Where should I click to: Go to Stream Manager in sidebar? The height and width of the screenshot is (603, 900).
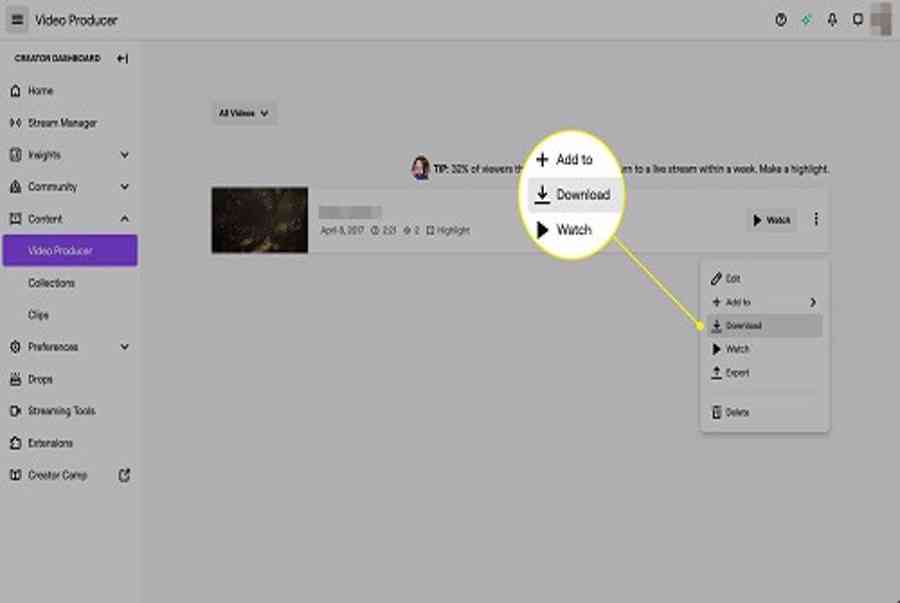tap(62, 123)
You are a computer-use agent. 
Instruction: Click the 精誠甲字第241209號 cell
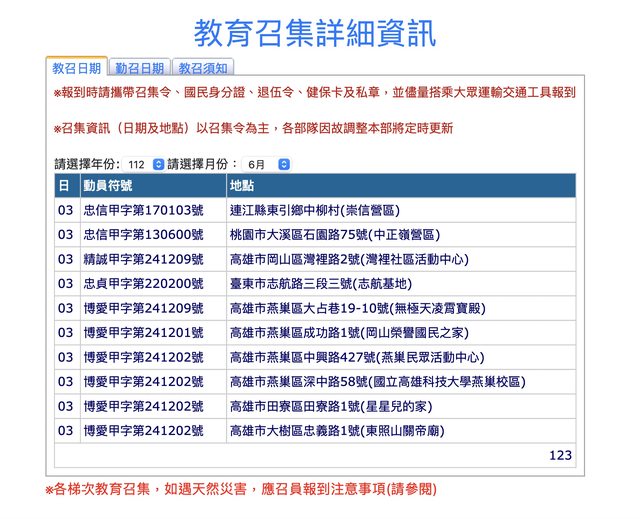pyautogui.click(x=142, y=259)
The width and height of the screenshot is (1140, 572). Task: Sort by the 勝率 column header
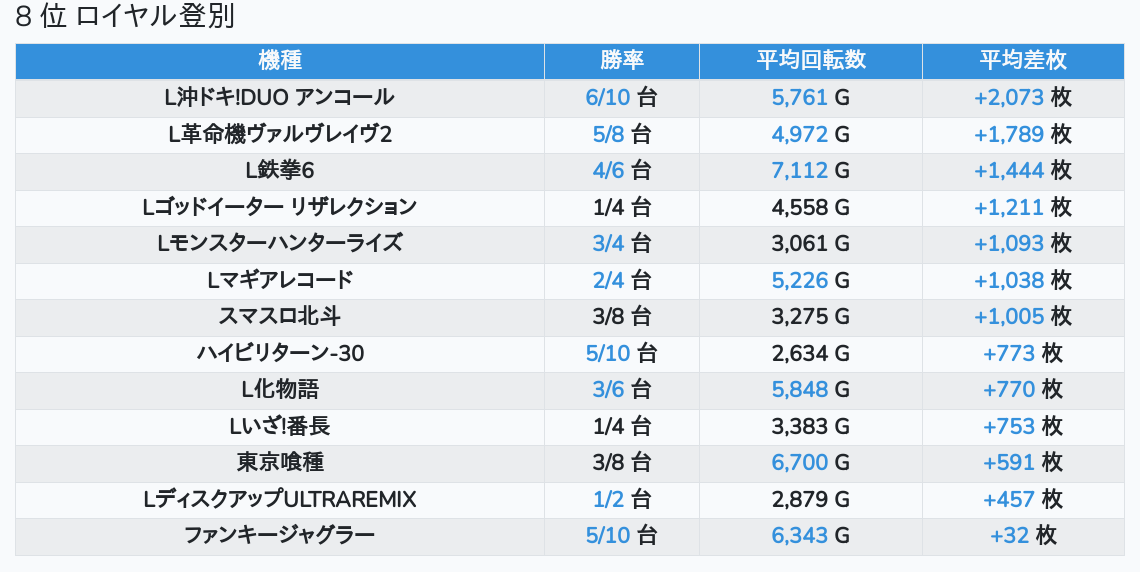pyautogui.click(x=621, y=61)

WORK INSTRUCTION:
Set down all of the data word for word; no pictures belong in it.

WRITTEN REPLY:
Where should I click to: Go to Stream Manager in sidebar? The height and width of the screenshot is (603, 900).
tap(62, 123)
You are a computer-use agent. 
Instruction: Click the 精誠甲字第241209號 cell
pyautogui.click(x=142, y=259)
The width and height of the screenshot is (1140, 572). Task: Sort by the 勝率 column header
pyautogui.click(x=621, y=61)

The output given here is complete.